In article <20050512235710cal@nn.iij4u.or.jp>,
SASAKI Masato wrote:
>「憲法の人権規定を私人間に(公権力と同じように)適用するのは
> 問題がある」
>憲法学で指摘されているこのことを
>私がこれまで何度も何度も書きながら
>阿部さんが否定されるというのであれば仕方ありません。

 私が追ってきた限りでは、少なくともここ数通の記事に関して、阿部さんは
憲法学的解として指摘された事については否定しておられないように思います。

 そりゃそーです。
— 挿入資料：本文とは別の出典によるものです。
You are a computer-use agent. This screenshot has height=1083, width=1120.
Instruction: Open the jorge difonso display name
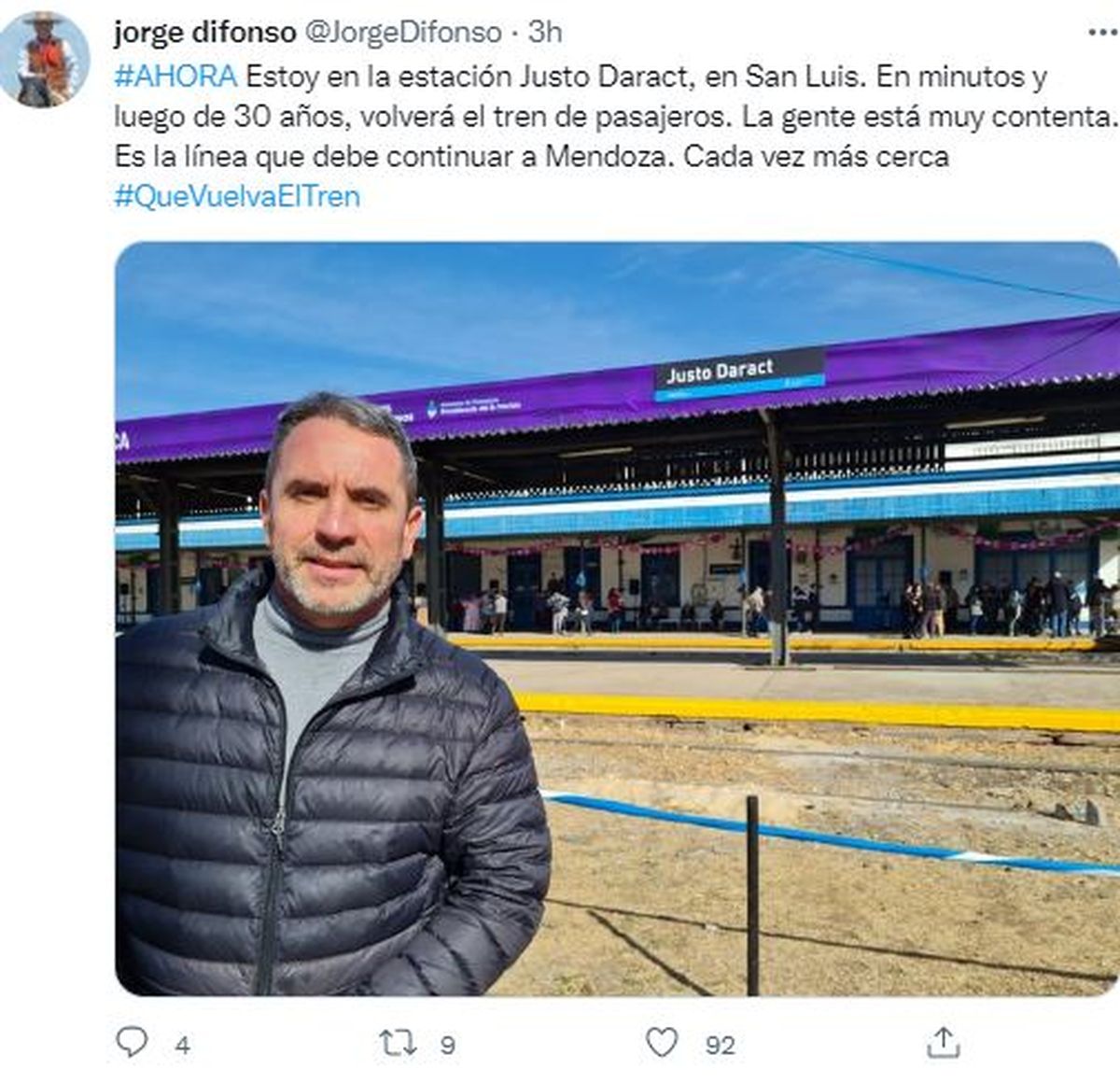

普通に資料を当たれば既に争いのない事は自明なものなの
で、まともに反論出来る話じゃないですから。
「いや、そんなことはない。憲法は直接私人間の問題をも規定している。」と
主張する方も世の中にはおられるでしょうし、そう主張することが本人の自己
満足以外にどのような意味があるかは別として、行為として自由であることも
事実ですが、それが実質意味を持たないことを理解できないほど阿部さんは愚
かではないでしょう。

 それこそ、

>しかしその主張はおおよそ合理性のない
>単なる感情の吐露です。

 ですからね。


 阿部さんの論というのは、憲法学、法律学的な意味でのそれとは別に存在し、
議論されている「表現の自由」がある、という事を主張しているわけですよね。

 もしかして読み違いをしているかも知れませんが、法学的な意味での「表現
の自由」に対し、「法学の扱うそれでない表現の自由」の存在を以て反論しよ
うとしているように見えます。

 なんとなく基本的人権>自然権という発想から出てきた話のように思えます
し、それ自体(法学的以前の基本的人権の存在)自体はそういう考え方もアリ
でしょうから別に良い、というか、それこそこの議論の本論とは関係ない話な
のでどうでも良いです。
 が、法治国家に於いて実際にその基本的人権を実効あるものとして在らしめ
ているのが「憲法」であり「法」である以上、「表現の自由」がそれらで扱う
それ以外の概念として存在することを提示したところで、その存在が実効とし
てどのような意味があるのか、この議論に於いてそのような話を持ち出すこと
にどのような意味があるのか、私にはさっぱりわかりません。

 なので、佐々木さんの件の問いを阿部さんにスルーされてしまった時は非常
にがっかりしました。


 あの問いにちゃんと答えないのであれば、ご本人にその自覚があるかどうか、
そのような意図があるかどうかは知りませんが、結果的に阿部さんは本論で反
論できずに議論を発散させてようとしてしまっているだけ、と見えます。